Today, I had a regular therapy appointment, and my therapist said he could tell the very moment I relaxed during the presentation just from observing my body language. He gave me quite a lot of praise and also thanked me for doing this: “Half a year ago, I wouldn’t have asked you. Not that you couldn’t have done it back then, but the risk would have been too high.”
There are several reasons why he asked me: for one, I’ve been long enough in therapy to know the process very well, to have recovered enough for being able to reflect, and something he has been stressing a lot over the last weeks is the fact that I went back to university. Last month, he told me about a colleague’s patient who had a similar diagnosis as I do, and she actually quit her job – whereas I went back to a place that terrifies me quite often. On about four days per week, it gets so far that I think I can’t take it anymore. I fantasize about quitting. But, there’s no realistic alternative, and so I struggle from week to week. My therapist knows this – he gets to hear plenty about that, of course. University was one of the catalysts which propelled me further into depression, so he thinks that it is of utmost importance now that I confront those situations and master them. He never influenced my decision on whether I should go back or not, but clearly approved of it afterwards.

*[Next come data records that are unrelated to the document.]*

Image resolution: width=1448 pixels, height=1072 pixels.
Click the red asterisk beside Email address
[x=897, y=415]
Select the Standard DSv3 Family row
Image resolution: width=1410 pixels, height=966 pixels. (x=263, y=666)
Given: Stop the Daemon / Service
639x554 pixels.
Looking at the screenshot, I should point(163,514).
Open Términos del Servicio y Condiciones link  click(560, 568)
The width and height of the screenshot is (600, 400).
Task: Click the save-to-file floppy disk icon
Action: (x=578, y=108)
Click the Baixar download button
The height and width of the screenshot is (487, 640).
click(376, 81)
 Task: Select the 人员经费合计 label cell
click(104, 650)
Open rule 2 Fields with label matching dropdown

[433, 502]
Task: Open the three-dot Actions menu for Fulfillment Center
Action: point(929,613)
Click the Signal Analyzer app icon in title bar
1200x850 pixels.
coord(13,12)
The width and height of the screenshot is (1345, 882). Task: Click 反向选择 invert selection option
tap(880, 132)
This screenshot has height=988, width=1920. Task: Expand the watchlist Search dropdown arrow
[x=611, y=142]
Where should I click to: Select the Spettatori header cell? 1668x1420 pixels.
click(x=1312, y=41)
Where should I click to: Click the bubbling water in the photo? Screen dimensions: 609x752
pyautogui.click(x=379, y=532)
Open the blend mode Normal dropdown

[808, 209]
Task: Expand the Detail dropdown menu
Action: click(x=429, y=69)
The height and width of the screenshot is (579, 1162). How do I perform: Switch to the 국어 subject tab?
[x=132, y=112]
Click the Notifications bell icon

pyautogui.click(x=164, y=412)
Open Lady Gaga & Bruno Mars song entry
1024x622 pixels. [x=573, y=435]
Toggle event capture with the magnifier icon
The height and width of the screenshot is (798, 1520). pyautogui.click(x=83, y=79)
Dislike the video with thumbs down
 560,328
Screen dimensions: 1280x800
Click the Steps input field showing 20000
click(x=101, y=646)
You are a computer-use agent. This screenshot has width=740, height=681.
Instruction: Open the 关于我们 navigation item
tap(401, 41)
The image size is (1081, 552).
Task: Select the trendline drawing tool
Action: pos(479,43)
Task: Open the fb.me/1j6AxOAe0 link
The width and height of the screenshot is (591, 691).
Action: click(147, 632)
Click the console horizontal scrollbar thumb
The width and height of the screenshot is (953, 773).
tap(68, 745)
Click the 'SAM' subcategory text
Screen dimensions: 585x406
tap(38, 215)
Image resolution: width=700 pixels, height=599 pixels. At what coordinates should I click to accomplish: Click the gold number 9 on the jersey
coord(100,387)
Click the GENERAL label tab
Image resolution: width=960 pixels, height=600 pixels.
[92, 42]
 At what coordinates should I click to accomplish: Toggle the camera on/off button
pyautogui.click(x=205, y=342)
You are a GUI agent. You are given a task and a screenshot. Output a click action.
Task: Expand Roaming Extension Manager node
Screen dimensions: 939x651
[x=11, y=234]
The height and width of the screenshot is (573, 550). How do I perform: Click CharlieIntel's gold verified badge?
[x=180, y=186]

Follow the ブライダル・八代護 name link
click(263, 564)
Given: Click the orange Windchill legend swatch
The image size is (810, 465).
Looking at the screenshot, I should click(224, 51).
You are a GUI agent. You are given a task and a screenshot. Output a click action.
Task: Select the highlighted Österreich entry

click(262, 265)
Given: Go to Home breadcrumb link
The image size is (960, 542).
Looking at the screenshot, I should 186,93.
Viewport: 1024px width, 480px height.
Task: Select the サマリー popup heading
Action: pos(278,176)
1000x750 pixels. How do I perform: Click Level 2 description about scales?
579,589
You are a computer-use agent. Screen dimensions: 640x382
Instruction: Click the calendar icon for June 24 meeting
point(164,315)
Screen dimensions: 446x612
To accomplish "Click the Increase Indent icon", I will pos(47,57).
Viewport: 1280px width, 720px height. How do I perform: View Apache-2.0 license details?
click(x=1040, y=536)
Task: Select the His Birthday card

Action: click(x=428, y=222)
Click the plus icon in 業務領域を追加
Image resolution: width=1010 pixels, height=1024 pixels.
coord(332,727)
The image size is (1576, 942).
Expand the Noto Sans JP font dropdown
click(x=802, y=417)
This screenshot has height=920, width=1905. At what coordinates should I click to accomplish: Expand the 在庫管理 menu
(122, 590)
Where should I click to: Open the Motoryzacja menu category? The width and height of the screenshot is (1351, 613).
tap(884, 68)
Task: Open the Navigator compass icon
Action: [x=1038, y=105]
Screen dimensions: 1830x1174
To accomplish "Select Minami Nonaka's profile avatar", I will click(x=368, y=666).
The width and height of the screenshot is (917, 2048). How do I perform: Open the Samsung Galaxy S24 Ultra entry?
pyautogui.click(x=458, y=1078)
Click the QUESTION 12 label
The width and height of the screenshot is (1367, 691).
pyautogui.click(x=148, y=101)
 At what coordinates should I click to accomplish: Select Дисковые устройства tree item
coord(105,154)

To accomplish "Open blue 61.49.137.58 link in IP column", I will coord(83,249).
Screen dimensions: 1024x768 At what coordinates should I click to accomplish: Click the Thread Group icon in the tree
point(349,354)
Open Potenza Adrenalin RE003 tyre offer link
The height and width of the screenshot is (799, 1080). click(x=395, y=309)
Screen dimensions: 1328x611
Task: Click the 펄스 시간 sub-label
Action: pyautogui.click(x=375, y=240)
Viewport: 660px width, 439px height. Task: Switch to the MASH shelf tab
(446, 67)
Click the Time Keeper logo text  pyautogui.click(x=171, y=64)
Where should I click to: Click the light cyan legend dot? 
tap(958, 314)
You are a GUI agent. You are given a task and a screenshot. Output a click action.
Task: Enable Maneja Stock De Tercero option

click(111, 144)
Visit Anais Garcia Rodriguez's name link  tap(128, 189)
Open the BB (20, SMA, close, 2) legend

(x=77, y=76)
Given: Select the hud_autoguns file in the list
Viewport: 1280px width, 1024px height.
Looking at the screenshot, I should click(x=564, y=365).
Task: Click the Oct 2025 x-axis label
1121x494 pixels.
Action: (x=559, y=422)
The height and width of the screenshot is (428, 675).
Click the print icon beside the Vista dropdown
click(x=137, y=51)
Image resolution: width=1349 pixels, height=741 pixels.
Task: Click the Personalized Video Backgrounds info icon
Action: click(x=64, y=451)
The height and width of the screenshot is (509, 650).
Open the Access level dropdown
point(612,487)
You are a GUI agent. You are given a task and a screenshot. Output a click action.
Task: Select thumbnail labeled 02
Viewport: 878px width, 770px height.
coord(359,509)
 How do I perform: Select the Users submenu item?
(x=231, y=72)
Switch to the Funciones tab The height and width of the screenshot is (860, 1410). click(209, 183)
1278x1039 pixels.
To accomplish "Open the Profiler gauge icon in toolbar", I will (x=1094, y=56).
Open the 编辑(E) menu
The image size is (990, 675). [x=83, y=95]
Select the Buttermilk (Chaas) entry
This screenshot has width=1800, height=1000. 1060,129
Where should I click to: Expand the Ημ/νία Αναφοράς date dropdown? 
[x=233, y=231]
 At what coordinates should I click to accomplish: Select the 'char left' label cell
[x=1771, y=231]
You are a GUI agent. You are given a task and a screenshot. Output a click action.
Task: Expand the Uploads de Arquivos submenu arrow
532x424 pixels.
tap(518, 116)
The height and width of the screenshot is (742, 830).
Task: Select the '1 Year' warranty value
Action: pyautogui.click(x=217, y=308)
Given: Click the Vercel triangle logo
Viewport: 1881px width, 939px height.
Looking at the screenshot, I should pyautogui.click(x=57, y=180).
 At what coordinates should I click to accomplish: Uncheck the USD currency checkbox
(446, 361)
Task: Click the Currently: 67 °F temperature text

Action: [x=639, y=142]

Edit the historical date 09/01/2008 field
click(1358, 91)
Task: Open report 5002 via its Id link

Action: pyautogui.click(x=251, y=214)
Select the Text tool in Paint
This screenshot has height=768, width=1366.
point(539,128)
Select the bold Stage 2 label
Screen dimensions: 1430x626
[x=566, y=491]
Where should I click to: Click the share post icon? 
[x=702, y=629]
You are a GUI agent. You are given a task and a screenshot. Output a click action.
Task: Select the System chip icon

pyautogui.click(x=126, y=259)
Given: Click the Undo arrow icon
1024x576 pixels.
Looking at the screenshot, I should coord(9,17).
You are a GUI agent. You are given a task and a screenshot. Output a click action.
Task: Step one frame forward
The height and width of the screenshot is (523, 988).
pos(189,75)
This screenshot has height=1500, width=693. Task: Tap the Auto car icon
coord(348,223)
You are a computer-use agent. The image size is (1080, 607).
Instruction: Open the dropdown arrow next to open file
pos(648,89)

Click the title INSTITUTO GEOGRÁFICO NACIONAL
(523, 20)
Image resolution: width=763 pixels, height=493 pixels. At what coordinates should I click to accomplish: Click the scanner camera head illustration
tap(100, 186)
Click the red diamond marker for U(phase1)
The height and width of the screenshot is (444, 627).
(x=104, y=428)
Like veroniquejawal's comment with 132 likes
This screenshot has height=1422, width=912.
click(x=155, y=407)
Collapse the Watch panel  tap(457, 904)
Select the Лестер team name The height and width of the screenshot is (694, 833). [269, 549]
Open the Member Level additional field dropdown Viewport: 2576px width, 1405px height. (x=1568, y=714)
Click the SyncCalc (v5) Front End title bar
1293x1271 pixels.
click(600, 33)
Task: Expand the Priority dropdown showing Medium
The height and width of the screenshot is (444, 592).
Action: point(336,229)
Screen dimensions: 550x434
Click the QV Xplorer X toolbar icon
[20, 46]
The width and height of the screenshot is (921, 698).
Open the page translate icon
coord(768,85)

One reason why he asked me might have been that the outlook for me without CBASP would have been pretty bad: “Early-onset chronic depression with life-long co-morbidity of panic disorder.” He called it a “horrible, horrible diagnosis” which without this special therapy programme would be pretty much treatment-resistent. CBASP actually works on both a personal and an environmental level, whereas other schools of psychotherapy concentrate on one aspect onely: classic Freudian psychoanalysis operates on the personal level only, classic cognitive psychotherapy on the environmental level. Neither of them would have been sufficient for me.
They didn’t even put me through pre-treatment self-evaluation as they usually do, because they thought it would trigger my flight instinct and drive me away. Yet, despite the very bad odds, here I was – more or less functioning now, and definitely able to talk to a bunch of strangers without running away.

At the very end of the presentation, everyone clapped and I blushed and looked down to the floor, until my therapist told me: “Look up and take it in. This situation will be over soon, so this is your only chance at grasping of how well it went. You need to take this memory home with you.”